▶ **Given exercise**: Return every line in the rows below that contains the string "height", with a case-sensitive match.
— Start Record extracts —
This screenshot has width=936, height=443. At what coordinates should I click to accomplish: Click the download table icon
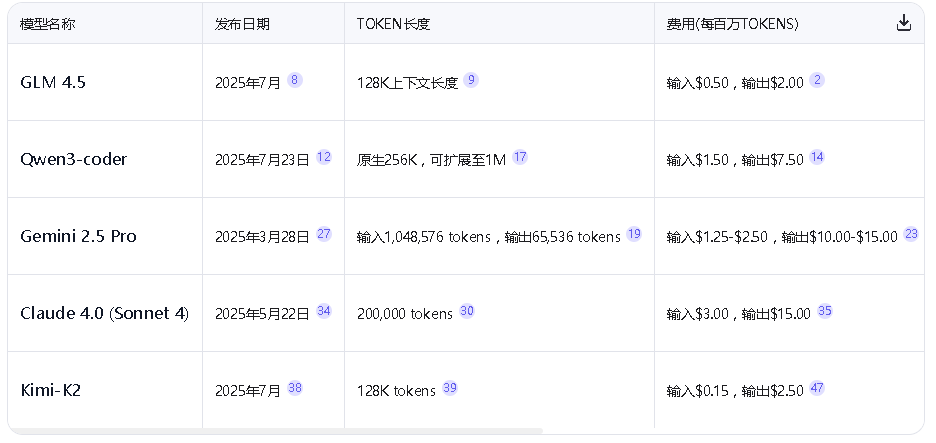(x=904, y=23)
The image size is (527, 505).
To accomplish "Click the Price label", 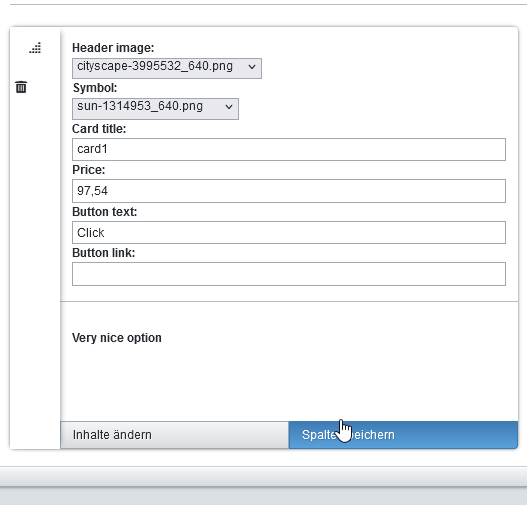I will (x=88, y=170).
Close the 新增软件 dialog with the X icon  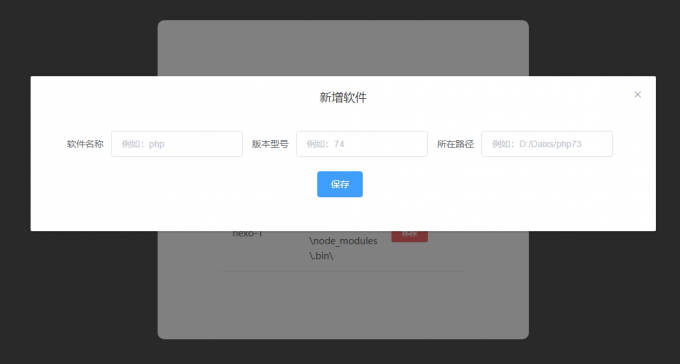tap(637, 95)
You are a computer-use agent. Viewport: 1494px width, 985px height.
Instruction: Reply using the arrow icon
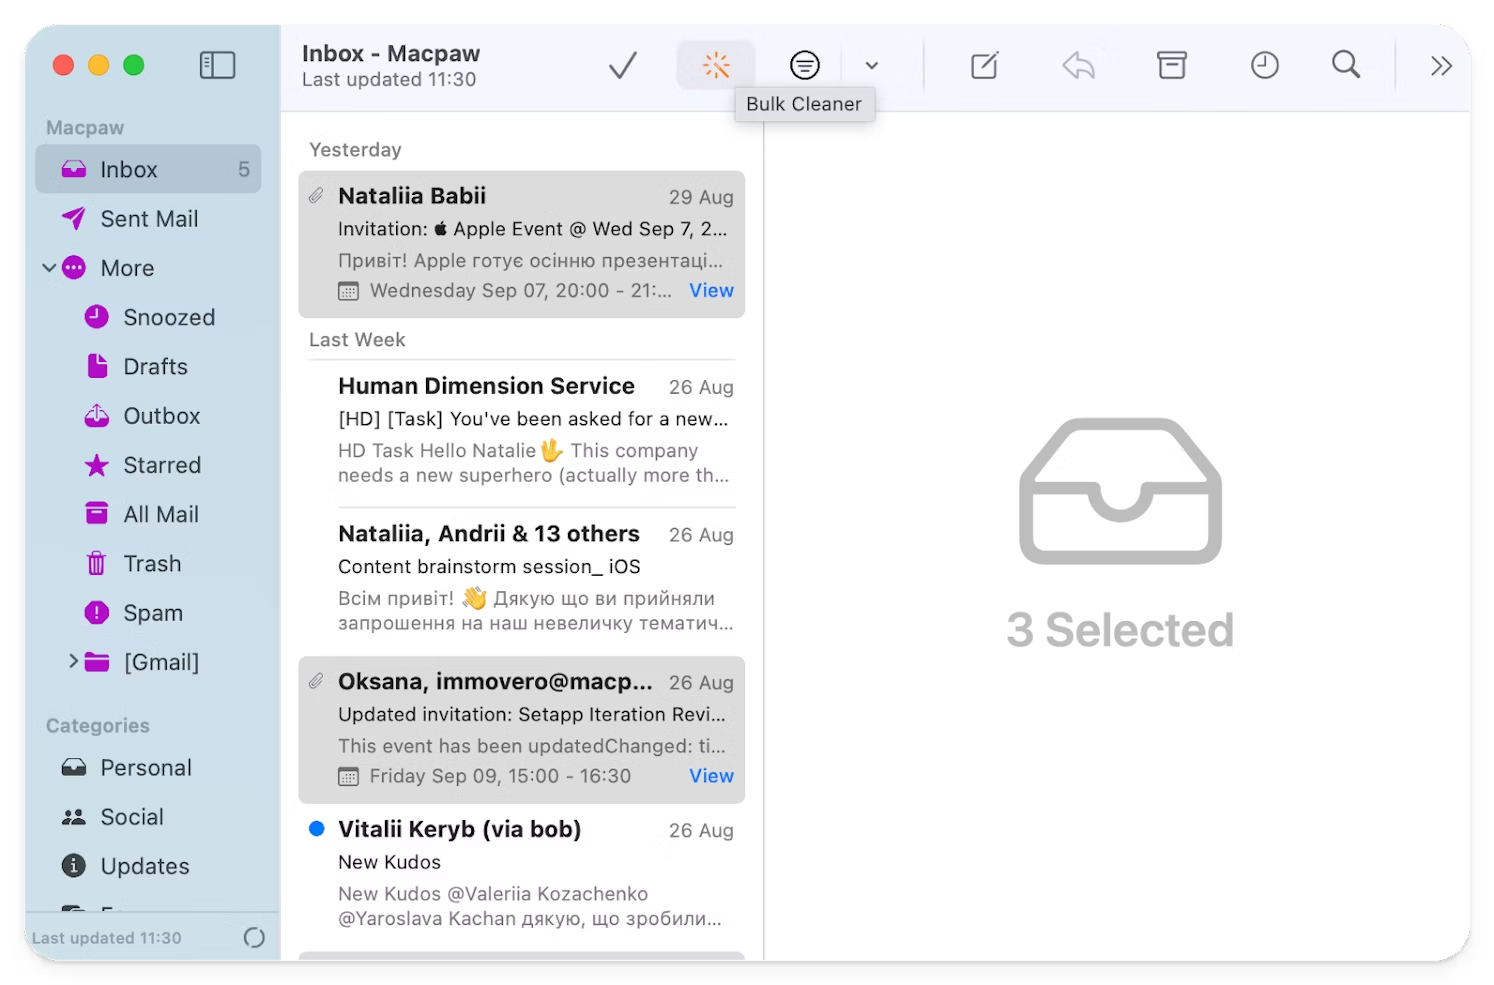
— End Record extracts —
▶ **Solution below**:
This screenshot has width=936, height=443. At what coordinates should I click to accomplish: Click the download table icon
You are a computer-use agent. Viewport: 1494px width, 985px height.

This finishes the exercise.